Make magazine—the well-regarded quarterly for do-it-yourself gadget geeks—has announced a new service using Twitter, the social Web messaging platform, allowing users to send the magazine instant messages, or “tweets” as they are called in Twitter-speak.
This is the first time a magazine has offered customer support via Twitter, Make says.
“This is new terrain for magazines,” Make senior editor Phil Torrone told FOLIO:. “We would send out messages on Twitter whenever we’d post a new story, and we’d find people were talking back as if Make was a real person.”

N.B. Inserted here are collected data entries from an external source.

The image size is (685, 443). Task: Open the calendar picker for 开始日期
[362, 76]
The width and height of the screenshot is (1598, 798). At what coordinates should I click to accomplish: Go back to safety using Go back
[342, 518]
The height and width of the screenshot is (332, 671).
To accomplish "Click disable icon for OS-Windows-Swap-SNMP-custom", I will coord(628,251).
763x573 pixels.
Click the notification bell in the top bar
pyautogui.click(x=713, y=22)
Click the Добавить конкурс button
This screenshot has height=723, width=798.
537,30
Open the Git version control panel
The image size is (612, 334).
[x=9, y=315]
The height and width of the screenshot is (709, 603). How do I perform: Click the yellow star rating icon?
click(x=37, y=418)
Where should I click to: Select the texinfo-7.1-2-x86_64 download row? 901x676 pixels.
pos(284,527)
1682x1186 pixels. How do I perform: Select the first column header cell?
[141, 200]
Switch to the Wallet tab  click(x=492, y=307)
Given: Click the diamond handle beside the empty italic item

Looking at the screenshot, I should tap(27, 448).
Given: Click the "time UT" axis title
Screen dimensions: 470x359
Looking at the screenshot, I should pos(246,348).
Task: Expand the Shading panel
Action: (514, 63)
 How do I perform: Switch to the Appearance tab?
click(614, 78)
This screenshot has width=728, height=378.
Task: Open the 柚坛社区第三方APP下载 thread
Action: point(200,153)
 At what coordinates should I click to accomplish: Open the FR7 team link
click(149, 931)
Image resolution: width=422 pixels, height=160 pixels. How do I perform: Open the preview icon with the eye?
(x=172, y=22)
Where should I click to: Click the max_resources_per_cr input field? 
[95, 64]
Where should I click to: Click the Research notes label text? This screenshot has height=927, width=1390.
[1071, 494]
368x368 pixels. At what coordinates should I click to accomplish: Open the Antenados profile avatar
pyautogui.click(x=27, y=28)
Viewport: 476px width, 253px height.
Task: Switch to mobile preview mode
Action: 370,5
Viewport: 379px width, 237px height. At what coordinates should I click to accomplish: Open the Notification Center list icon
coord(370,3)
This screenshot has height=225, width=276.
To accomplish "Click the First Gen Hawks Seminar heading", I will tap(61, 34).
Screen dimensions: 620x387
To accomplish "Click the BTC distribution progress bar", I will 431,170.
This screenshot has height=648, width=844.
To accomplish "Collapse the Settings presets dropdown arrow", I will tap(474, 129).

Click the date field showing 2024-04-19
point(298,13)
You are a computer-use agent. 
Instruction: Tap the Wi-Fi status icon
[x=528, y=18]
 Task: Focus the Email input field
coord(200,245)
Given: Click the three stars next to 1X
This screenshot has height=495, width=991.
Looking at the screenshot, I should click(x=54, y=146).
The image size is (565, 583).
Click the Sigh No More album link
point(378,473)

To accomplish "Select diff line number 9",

Twitter, for the uninitiated, is a service that friends and/or groups can use to share updates and stay in touch. Twitter posts (known as “tweets”) contain up to 140 characters, and are transmitted via email, phone or the Web. Make’s Twitter feed, which has more than 2,000 followers, can be accessed here.
Make, published by O’Reilly Media, has a paid circulation of 100,000, with a readership of about 250,000, the company says. Its Web site averages about 2 million unique visitors a month.
The Make Twitter is equal parts marketing and customer service. Torrone said he answers each “tweet”—everything from subscription requests to changes of address which number 30-40 a day— himself. “With Twitter, users expect a response right away.” Make recently offered its followers on Twitter a discount on subscriptions, and sold 50 in two days.
Torrone said Make also experimented with the service at its recent Maker Faire, broadcasting the conference’s schedule on-site. “People were using it ‘Tweet-up,’” Torrone said. “It was like, ‘Let’s meet at the giant mousetrap at 3, and head over to the Diet Coke and Mentos explosion at 4.’”
Torrone added that he hopes other publishers experiment with the Twitter platform, but acknowledged that Make’s inherently experimental audience would be more receptive to Twitter than those of other magazines. “As ‘Makers,’ we’re all used to spectacular failures."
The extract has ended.